Des divisions apparaissent alors chez les Tigres. Leur leader de l’Est, Karuna Amman, aujourd’hui ministre dans le gouvernement sri lankais, quitte le mouvement avec ses hommes pour se ranger derrière le gouvernement. Cette défection porte un coup très dur aux Tigres.
Les Tigres dénoncent aussi une clause de l’accord de cessez-le-feu, qui donne au gouvernement, en tant qu’État, le droit d’assurer sa sécurité nationale, droit refusé aux Tigres. Avec une telle clause, les Tigres sont accusés de terrorisme lorsqu’ils tuent leurs ennemis, tandis que le gouvernement invoque la sécurité nationale lorsqu’il fait de même.
Dans l’après 11 septembre 2001, le gouvernement sri lankais réussit à convaincre l’Union européenne et le Canada, des régions du monde abritant une forte diaspora tamoule favorable aux rebelles, de désigner les Tigres comme un groupe terroriste, ce qui nuit à leurs activités de financement. Les Tigres concluent que le gouvernement sri lankais cherche surtout à les affaiblir, plutôt qu’à résoudre le conflit.

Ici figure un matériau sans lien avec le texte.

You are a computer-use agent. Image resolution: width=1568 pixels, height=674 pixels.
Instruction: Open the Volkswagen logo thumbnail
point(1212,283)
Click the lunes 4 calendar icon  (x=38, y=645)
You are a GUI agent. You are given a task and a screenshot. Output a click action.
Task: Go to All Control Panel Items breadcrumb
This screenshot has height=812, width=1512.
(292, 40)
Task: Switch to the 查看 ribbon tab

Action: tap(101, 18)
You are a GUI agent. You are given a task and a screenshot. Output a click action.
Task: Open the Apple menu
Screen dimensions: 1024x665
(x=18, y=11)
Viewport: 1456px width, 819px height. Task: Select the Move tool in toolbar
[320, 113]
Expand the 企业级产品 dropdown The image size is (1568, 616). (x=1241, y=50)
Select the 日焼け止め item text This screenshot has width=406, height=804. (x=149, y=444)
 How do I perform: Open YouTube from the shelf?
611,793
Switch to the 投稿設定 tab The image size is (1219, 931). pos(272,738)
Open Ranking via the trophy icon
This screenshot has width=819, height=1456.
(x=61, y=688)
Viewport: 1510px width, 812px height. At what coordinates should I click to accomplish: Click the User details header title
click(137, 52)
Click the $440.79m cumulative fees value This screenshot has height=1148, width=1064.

En guise de représailles, lors des élections générales de 2005, les Tigres empêchent le vote des citoyens vivant dans le territoire qu’ils contrôlent. Ce boycottage donne la victoire à Mahinda Rajapakse face à un adversaire beaucoup plus conciliant, qui aurait peut-être évité une reprise de la guerre ; une autre erreur majeure pour les rebelles.
Bien en selle, Rajapakse prône la ligne dure en relançant les combats, tout en adoptant une diplomatie astucieuse. Le nouveau président s’appuie sur la Chine et la Russie pour se doter d’un arsenal militaire redoutable, sur l’Iran pour financer ses opérations et sur le Pakistan pour la formation des troupes. L’Inde fournit aussi une aide discrète pour en finir avec Prabhakaran, le leader des Tigres et l’homme le plus recherché depuis le meurtre de Rajiv Gandhi. Jusqu’à la toute fin du conflit, l’appui de la Russie et de la Chine a permis d’éviter que la question sri lankaise soit soulevée au Conseil de sécurité de l’ONU.
Un conflit loin d’être réglé
Avec la défaite des Tigres, c’est maintenant la diaspora qui s’oppose au gouvernement sri lankais. Les Tamouls vivant à l’étranger l’accusent de génocide, d’avoir visé délibérément des civils.
Le président Rajapakse soutient que pour régler la question tamoule, il doit ignorer les Tamouls vivant à l’extérieur du Sri Lanka : « Nous devons trouver une solution au conflit avec les gens d’ici. Cette entente doit être acceptable pour toutes les communautés », a-t-il dit au parlement.
Mais rien n’indique que le gouvernement ait un plan concret à cet égard. Dans une entrevue accordée à la BBC, le député sri lankais d’origine tamoule, R. Sambandan, a résumé les craintes des Tamouls : « Il n’y a aucune vision à propos d’une solution politique. » Tout comme des membres de la diaspora, il prône le modèle fédéral canadien, particulièrement le cas du Québec, pour accommoder les Tamouls au Sri Lanka.
Les Tigres ont été anéantis, mais ce conflit ethnique est loin d’être résolu.